07 | Confound correction / covariate adjustment

Description. We have decided to "correct", or adjust, all estimates of white matter FA for (i) age, (ii) sex, (iii) parental education (highest years of education across mother and father), and, for patients, (iv) antipsychotic exposure.

Correction method. Correction was applied via residual linear adjustment, in keeping with an earlier lab paper employing PLS. Essentially, this means we fit a linear model between a given white matter FA estimate, covarying for age, sex, parental education and, when present, antipsychotic exposure (i.e., fit <- lm(TOI_FA ~ age + sex + parental_ed + cpze). I extracted participant-wise residuals (resid(fit)) from this model, and added them to the model's intercept (coef(fit)[1]). Note that n=25 patients were missing CPZE data (either because it was unavailable, or because they were not taking medication), and n=5 (unique) patients were missing parental education data. In both cases, the model was fit on the remaining three present covariates. This is important to note explicitly, as the lm method in R does not natively compute over missing values. Note also that this correction happens after data cleaning (removal of impossible values), and interpolation of missing values, and before review/removal of outliers, and transformation to normality.

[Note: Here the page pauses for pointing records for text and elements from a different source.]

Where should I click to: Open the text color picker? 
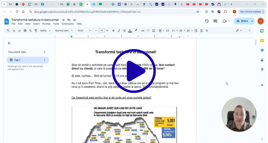click(x=130, y=31)
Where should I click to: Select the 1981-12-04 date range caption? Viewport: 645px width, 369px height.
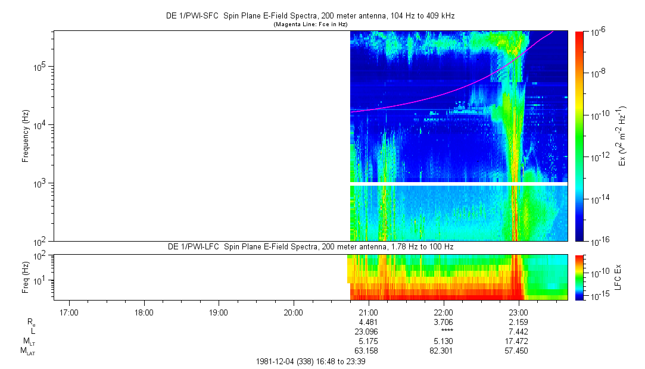pos(310,361)
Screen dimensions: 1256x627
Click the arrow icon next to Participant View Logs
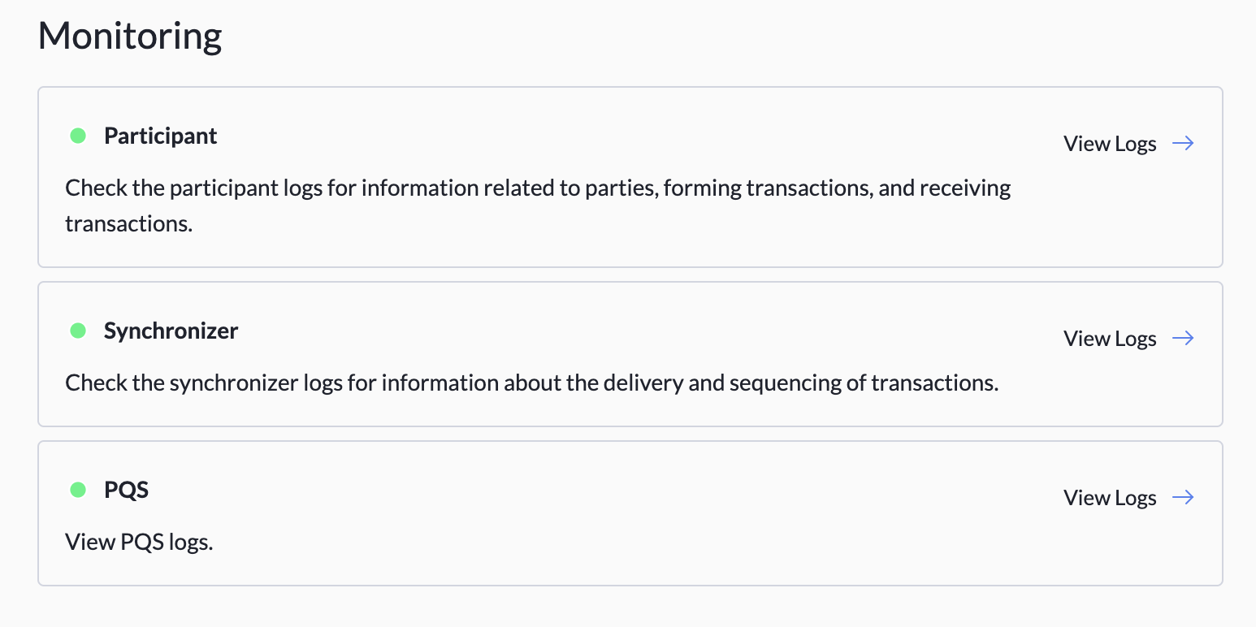[x=1183, y=143]
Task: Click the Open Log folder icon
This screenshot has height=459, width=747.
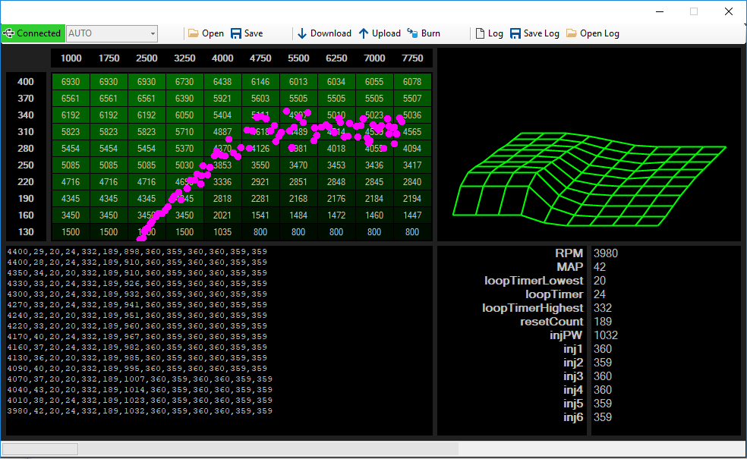Action: [x=571, y=33]
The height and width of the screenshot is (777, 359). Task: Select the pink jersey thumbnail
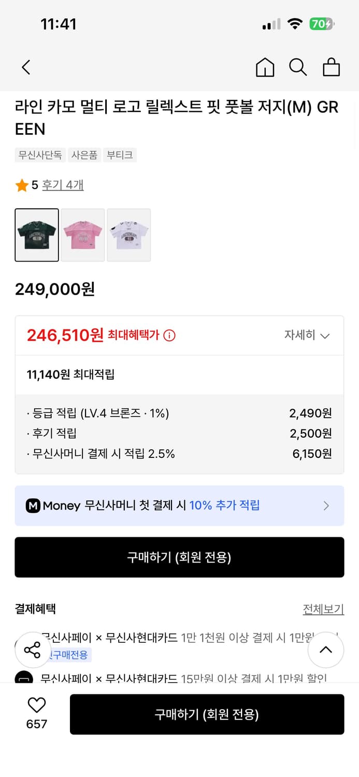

A note on corrected variables. This code applies correction to all white matter FA estimates, irrespective of if they are intended for inclusion in the CCA X set. We do not apply correction to neurocognition or social cognition variables intended for the Y set. The neurocognition variables have already been corrected at point of data entry, for age and sex, in accordance with published norms. The social cognition variables have not been corrected, but do not show large correlations with age or sex. Note that this is a departure from the lab PLS paper, that corrected only for age and antipsychotic exposure, but did so for both brain measures and cognitive performance scores.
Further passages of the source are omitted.